◆ **Aim of the task**
Are you able to quote each entry exactly as written?
►
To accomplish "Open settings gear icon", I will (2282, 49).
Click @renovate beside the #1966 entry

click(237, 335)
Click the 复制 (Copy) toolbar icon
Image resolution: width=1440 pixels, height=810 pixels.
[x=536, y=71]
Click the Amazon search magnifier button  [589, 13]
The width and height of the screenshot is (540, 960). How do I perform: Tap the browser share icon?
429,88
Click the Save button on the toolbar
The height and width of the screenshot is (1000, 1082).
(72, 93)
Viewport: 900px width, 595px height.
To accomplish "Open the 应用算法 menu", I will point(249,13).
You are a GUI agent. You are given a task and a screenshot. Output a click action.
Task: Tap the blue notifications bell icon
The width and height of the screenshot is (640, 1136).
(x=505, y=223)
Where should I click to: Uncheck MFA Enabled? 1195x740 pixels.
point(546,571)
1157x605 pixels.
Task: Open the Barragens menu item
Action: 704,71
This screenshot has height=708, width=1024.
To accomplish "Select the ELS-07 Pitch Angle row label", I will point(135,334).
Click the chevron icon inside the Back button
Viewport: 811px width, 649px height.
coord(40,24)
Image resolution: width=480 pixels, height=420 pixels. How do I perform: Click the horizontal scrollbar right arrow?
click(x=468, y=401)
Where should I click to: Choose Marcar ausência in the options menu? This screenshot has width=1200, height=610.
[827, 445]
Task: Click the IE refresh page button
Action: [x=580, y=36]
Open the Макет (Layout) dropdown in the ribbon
◄
◆ **Your response**
To accomplish "Open settings gear icon", I will (2282, 49).
Click @renovate beside the #1966 entry

click(237, 335)
Click the 复制 (Copy) toolbar icon
Image resolution: width=1440 pixels, height=810 pixels.
[x=536, y=71]
Click the Amazon search magnifier button  [589, 13]
The width and height of the screenshot is (540, 960). How do I perform: Tap the browser share icon?
429,88
Click the Save button on the toolbar
The height and width of the screenshot is (1000, 1082).
(72, 93)
Viewport: 900px width, 595px height.
To accomplish "Open the 应用算法 menu", I will point(249,13).
You are a GUI agent. You are given a task and a screenshot. Output a click action.
Task: Tap the blue notifications bell icon
The width and height of the screenshot is (640, 1136).
(x=505, y=223)
Where should I click to: Uncheck MFA Enabled? 1195x740 pixels.
point(546,571)
1157x605 pixels.
Task: Open the Barragens menu item
Action: 704,71
This screenshot has height=708, width=1024.
To accomplish "Select the ELS-07 Pitch Angle row label", I will point(135,334).
Click the chevron icon inside the Back button
Viewport: 811px width, 649px height.
coord(40,24)
Image resolution: width=480 pixels, height=420 pixels. How do I perform: Click the horizontal scrollbar right arrow?
click(x=468, y=401)
Where should I click to: Choose Marcar ausência in the options menu? This screenshot has width=1200, height=610.
[827, 445]
Task: Click the IE refresh page button
Action: [x=580, y=36]
Open the Макет (Layout) dropdown in the ribbon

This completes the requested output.